> **Page extract**

════

State v. McNellis

Decision Date26 July 2019
Docket NumberNo. 118,420,118,420
Citation444 P.3d 1017 (Table)
Parties STATE of Kansas, Appellee, v. Kevin William MCNELLIS, Appellant.
CourtKansas Court of Appeals

Kevin W. McNellis, appellant pro se.

Kendra Lewison, assistant county attorney, Barry Wilkerson, county attorney, and Derek Schmidt, attorney general, for appellee.

Before Leben, P.J., Green and Powell, JJ.

MEMORANDUM OPINION

Per Curiam:

Kevin McNellis, who represents himself on appeal, appeals his conviction and sentence for battery against his wife, Kara. We will summarize the rulings we are making on the many issues McNellis has raised before explaining our decision in more detail. In McNellis' brief on appeal, he lists 19 separate issues. We have reorganized them a bit—now showing 11 issues—but have addressed the points he raised.

════

> **Provided data**

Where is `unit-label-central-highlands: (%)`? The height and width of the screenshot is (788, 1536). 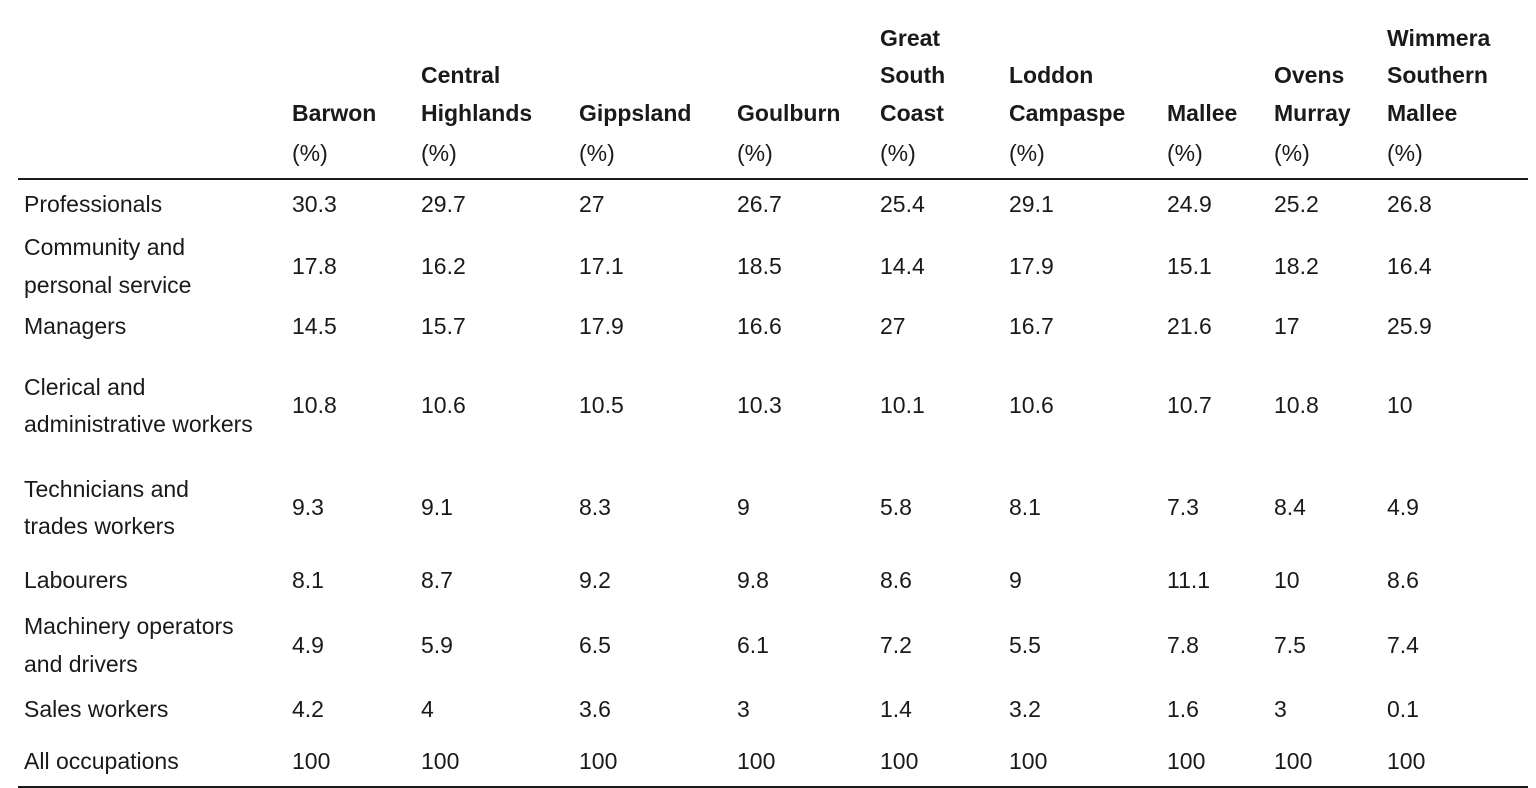 unit-label-central-highlands: (%) is located at coordinates (494, 156).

════

> **Problem to solve**
Carry on the State v. McNellis opinion past its last sentence, in the same judicial voice. The data plays no part in what follows.

> **Output of the task**
First, McNellis complains about the record on appeal and his access to it. He complains that the district court didn't properly handle motions he filed to add items to the appellate record and that the district court didn't send him a paper copy of its records. But some items he wanted in the record couldn't properly be included—his correspondence with his attorneys may relate to an ineffective-assistance-of-counsel claim that he could raise in a later habeas corpus proceeding but no habeas claim is now before us. And we cannot identify any other document that hasn't been included in the record that might reasonably affect resolution of the issues he has raised on appeal. As for the availability to him of a paper copy of the record, the district court clerk made the record available to him electronically at the courthouse. McNellis suggests that because he lives hundreds of miles away, the clerk's efforts here are not ideal. But McNellis was also represented for a time by an attorney who had the full record, and McNellis acknowledges that his former attorney's assistant sent McNellis "the last known record on appeal dated November 2017, with all items on record attached accordingly with PDF files, or similar ...." Since the full record at that time was provided to McNellis by his former attorney and the clerk made the full trial-court record available (even if only at the clerk's office), we find no reversible error here in the handling of the record.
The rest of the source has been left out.